**Source text:**
= = = =

Lexical Anthropomorphization Influences on Moral Judgments of AI Bad Behavior
Pith reviewed 2026-05-07 15:13 UTC · model grok-4.3
The pith
Humanizing language about AI has little effect on moral judgments of its misbehavior, while the specific type of violation drives those judgments.
A machine-rendered reading of the paper's core claim, the machinery that carries it, and where it could break.
Core claim
Across four experiments (total N=1,020), lexical anthropomorphism primes and humanizing design cues showed little influence on moral judgments of misbehaving AI. Where effects emerged, high-anthropomorphic primes elevated perceptions of an AI's capacity for dishonesty. The type of moral violation observed was the strongest predictor of moral judgments, with harm and degradation violations producing the broadest negative character assessments. Prime drift, horn effects, and egoistic value orientations emerged as potentially important predictors of AI moral judgments.
What carries the argument
Lexical anthropomorphism primes (humanizing language) tested against moral violation types, with design cues like icons and names as additional factors in scenario-based judgments.
If this is right
- The category of misbehavior matters more for public blame than how the AI is described.
- Harm and degradation violations lead to stronger negative views of the AI than other violation types.
- Media coverage of AI errors may not need to avoid human-like terms to avoid biasing moral reactions.
- Individual traits like egoistic values could shape how language primes affect AI judgments.
Where Pith is reading between the lines
- If true, AI developers might prioritize avoiding specific harms over worrying about descriptive language.
- This setup could apply to judgments of other non-human actors, such as animals or automated systems in different domains.
- Real-world field tests with deployed AI could check whether scenario results hold when stakes feel personal.
Load-bearing premise
The language and design changes actually altered how human-like participants saw the AI, and that answers to hypothetical scenarios match how people would judge real AI misbehavior.
What would settle it
A study in which people interact directly with an actual AI system that commits different moral violations, with language either humanized or not, and then rate the AI's character without scenario prompts.

= = = =

**Supplied material:**
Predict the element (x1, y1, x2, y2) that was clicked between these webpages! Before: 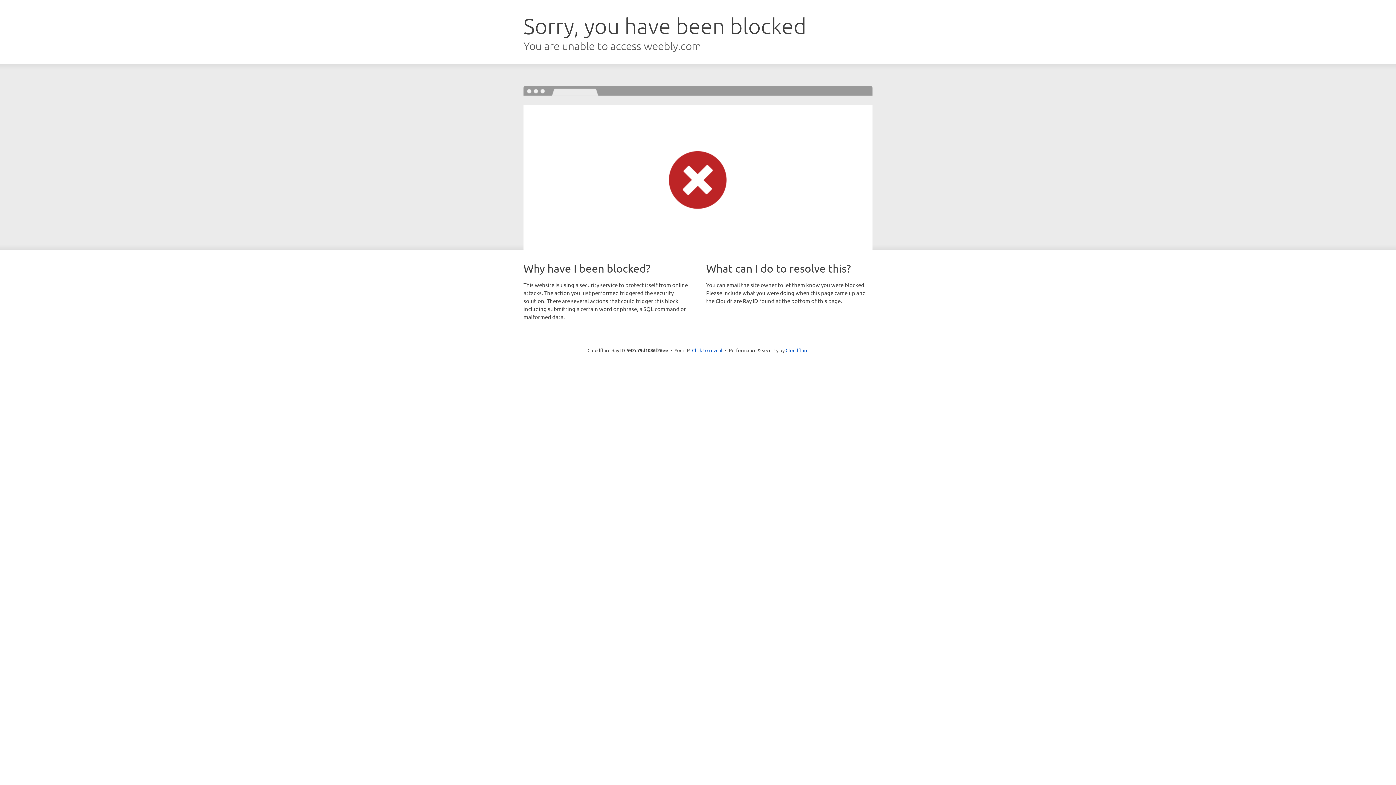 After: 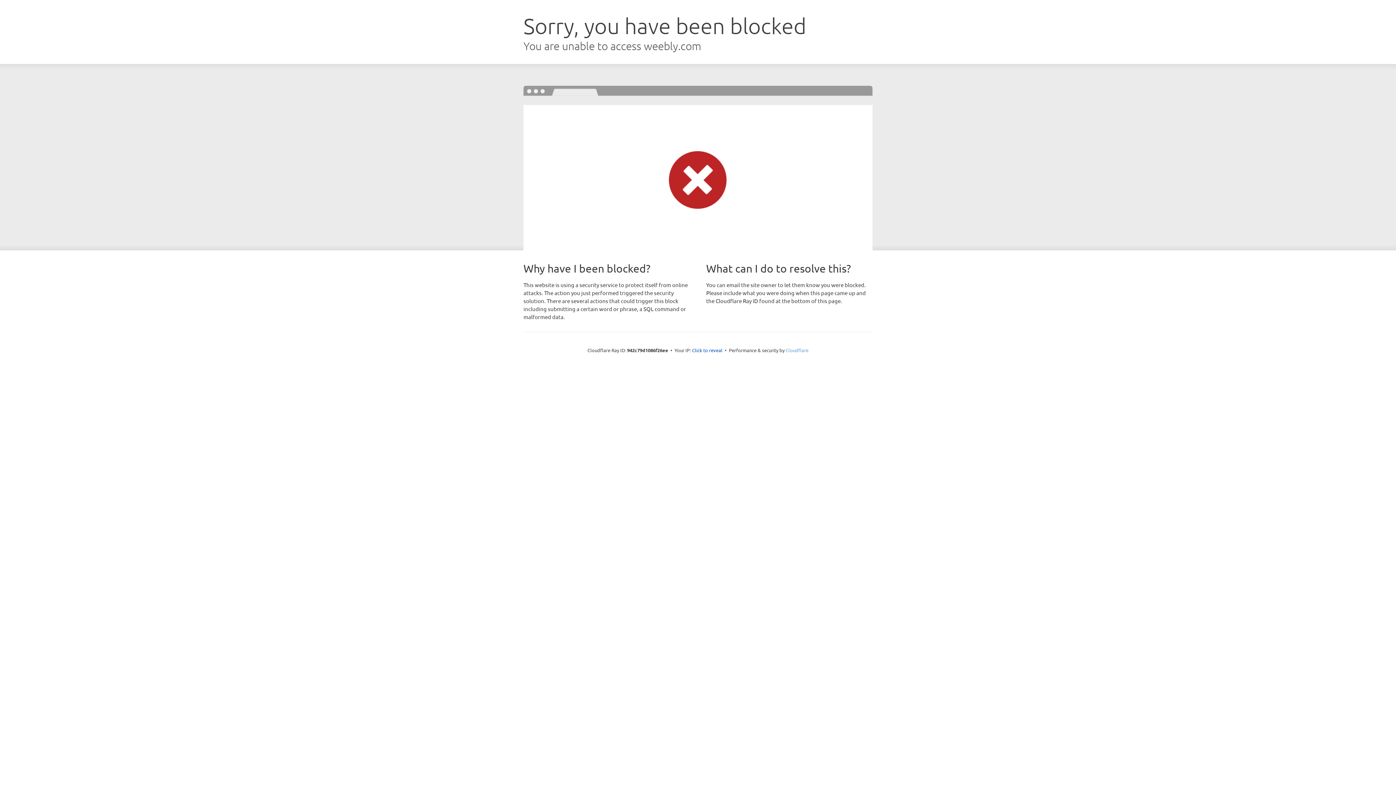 Action: label: Cloudflare bbox: (785, 347, 808, 353)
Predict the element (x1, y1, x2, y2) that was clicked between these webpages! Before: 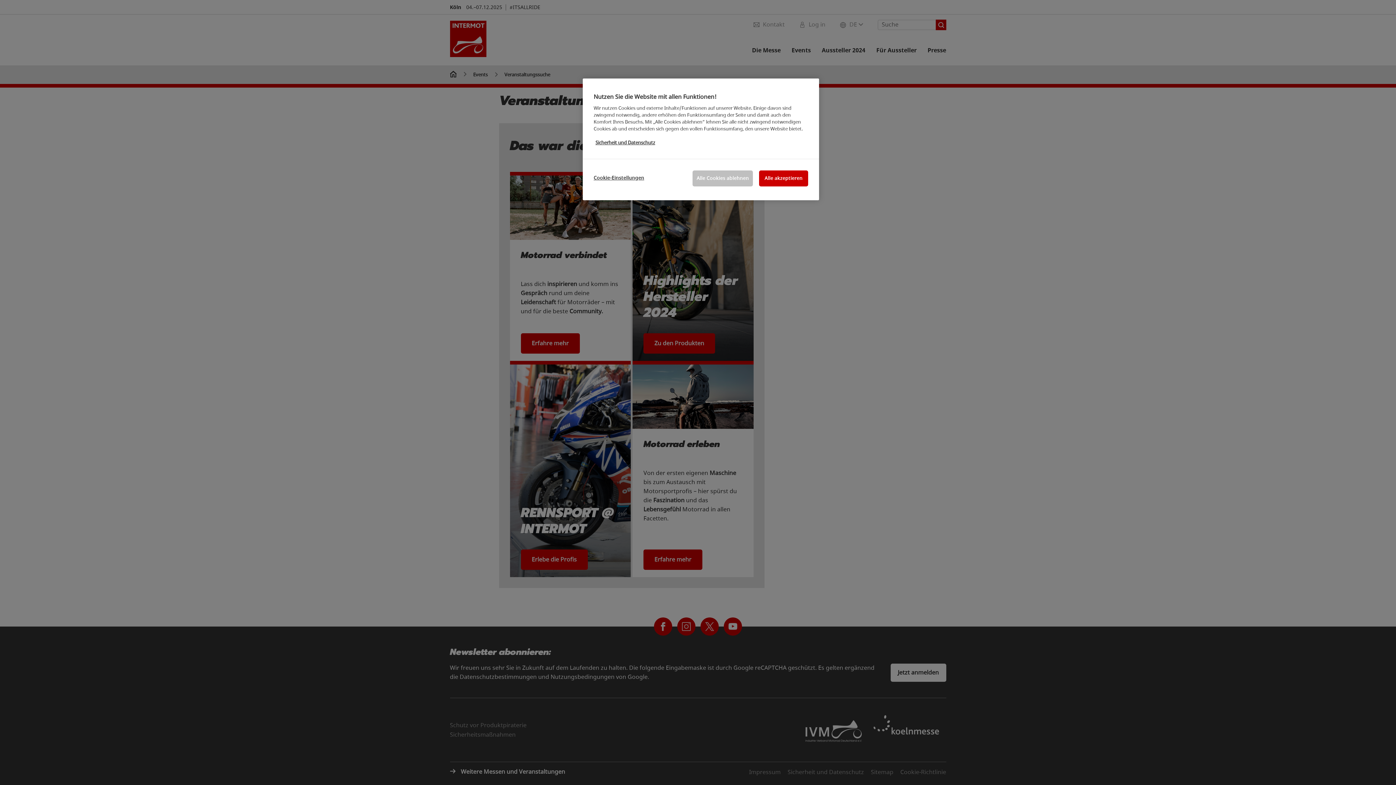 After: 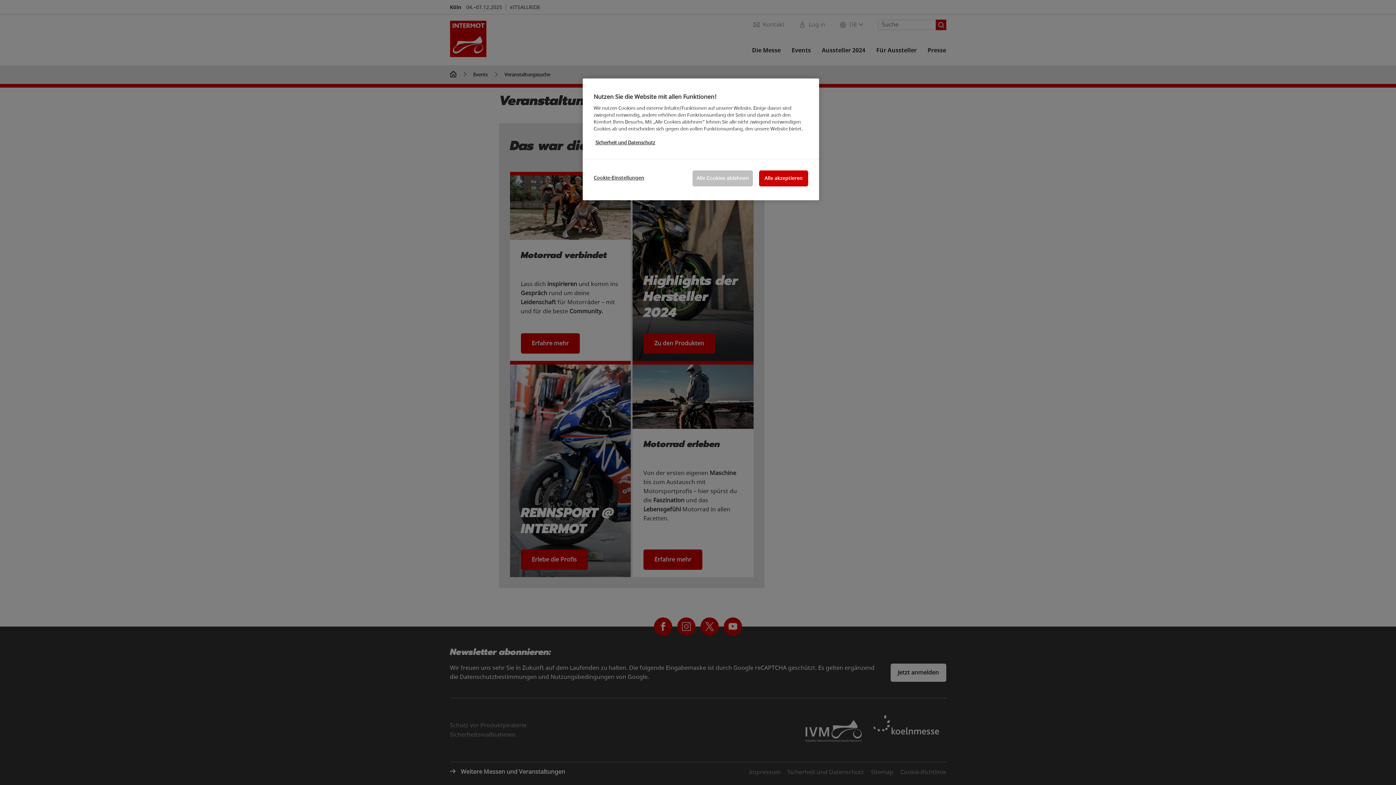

= = = =

**Required task 1:** Repeat the passage in the paper summary, starting at "- Harm and degradation" and ending at "in different domains.".
**Required task 2:** Name every factor that the paper summary says emerged as a potentially important predictor of AI moral judgments.
The material placed after the paper summary is separate from it.

**Written reply 1:**
- Harm and degradation violations lead to stronger negative views of the AI than other violation types.
- Media coverage of AI errors may not need to avoid human-like terms to avoid biasing moral reactions.
- Individual traits like egoistic values could shape how language primes affect AI judgments.
Where Pith is reading between the lines
- If true, AI developers might prioritize avoiding specific harms over worrying about descriptive language.
- This setup could apply to judgments of other non-human actors, such as animals or automated systems in different domains.

**Written reply 2:**
- Prime drift
- Horn effects
- Egoistic value orientations